Avant de revenir sur son argument douteux et ses excuses ratées, et pour qu’on comprenne bien ce qui est caché ici.


Madhu Bollapally avait 43 ans quand il est mort au Qatar, son corps retrouvé par son colocataire, sans vie, au sol, après une journée de travail au soleil. Sa femme Latha et son fils de 13 ans Rajesh ne comprennent pas. « Il n’avait aucun problème de santé, tout allait bien », a dit Rajesh au Guardian, le quotidien britannique qui a suivi de très près le scandale de la coupe du monde. Comme lui des milliers de travailleurs sont morts officiellement de « morts naturels », mais on sait qu’ils sont morts de fatigue à faire un travail harassant sous la chaleur.


De grands projets d’infrastructure ont été construits au Qatar depuis que la FIFA en 2010 a choisi ce pays pour la Coupe du monde de football 2022. Un nouveau métro, des stades, des hôtels, un aéroport, le Qatar s’est jeté dans un projet colossal. Or une enquête d’Amnesty International a dévoilé que 15 021 travailleurs – uniquement des migrants, pour la plupart indiens, népalais, bengalis, pakistanais – ont péri sur des chantiers au Qatar entre 2010 et 2019, sur des projets avec ou sans lien direct avec la Coupe du monde.
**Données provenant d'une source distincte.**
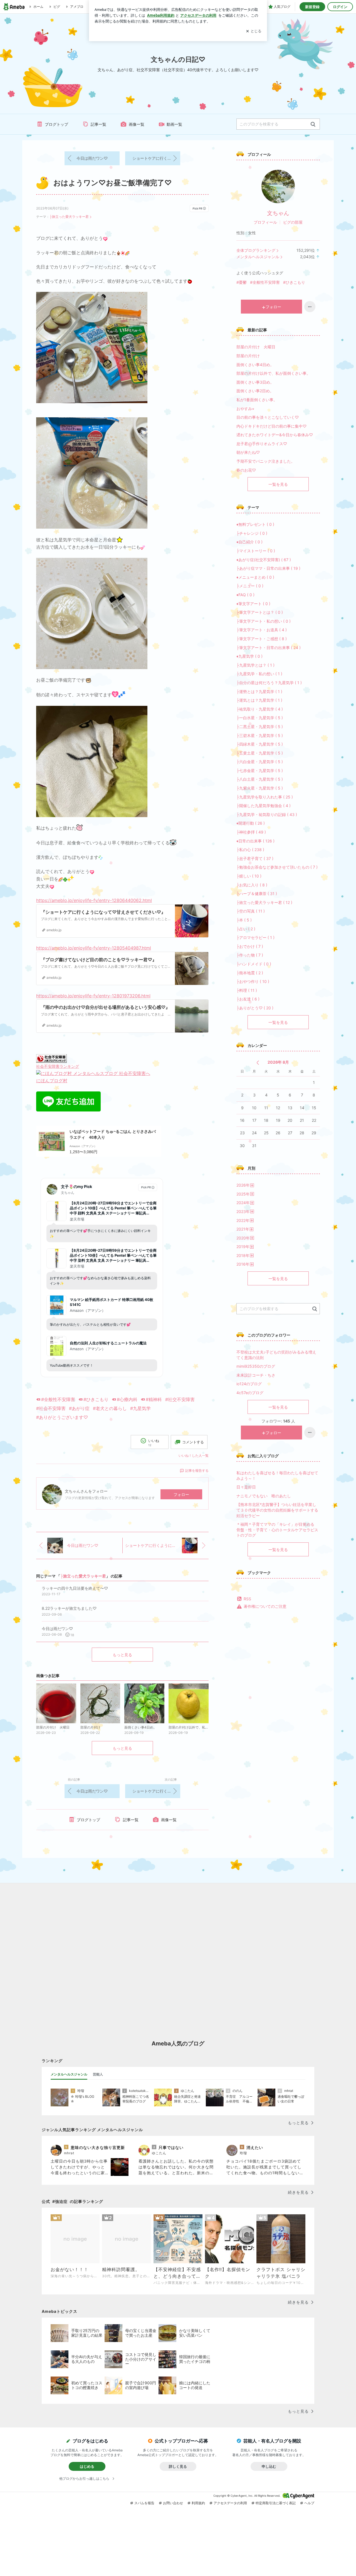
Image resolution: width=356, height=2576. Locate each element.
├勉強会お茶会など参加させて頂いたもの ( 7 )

Dans 70 % des cas, morts sans explication.

« Quand des hommes relativement jeunes et en bonne santé meurent soudainement après de longues heures de travail par une chaleur extrême, cela incite à s'interroger sur la sécurité des conditions de travail au Qatar. »

Extrait de l’enquête d’Amnesty International


Ce qui est frappant, avec le cas de Madhu Bollapally, c’est cette manière de cacher complètement les causes réelles, en parlant de « mort naturel ». C'est ce que fait le Qatar dans 70 % des cas. Et c’est ni plus ni moins ce que fait Karl Olive avec son histoire de tour Eiffel, dont le sous-entendu est : sur les chantiers il y a des morts, vous n’êtes pas choqués en France (sic), c’est parce qu’on n’y peut rien (sic), donc c’est comme ça, mourir au travail, c’est inévitable, c’est naturel.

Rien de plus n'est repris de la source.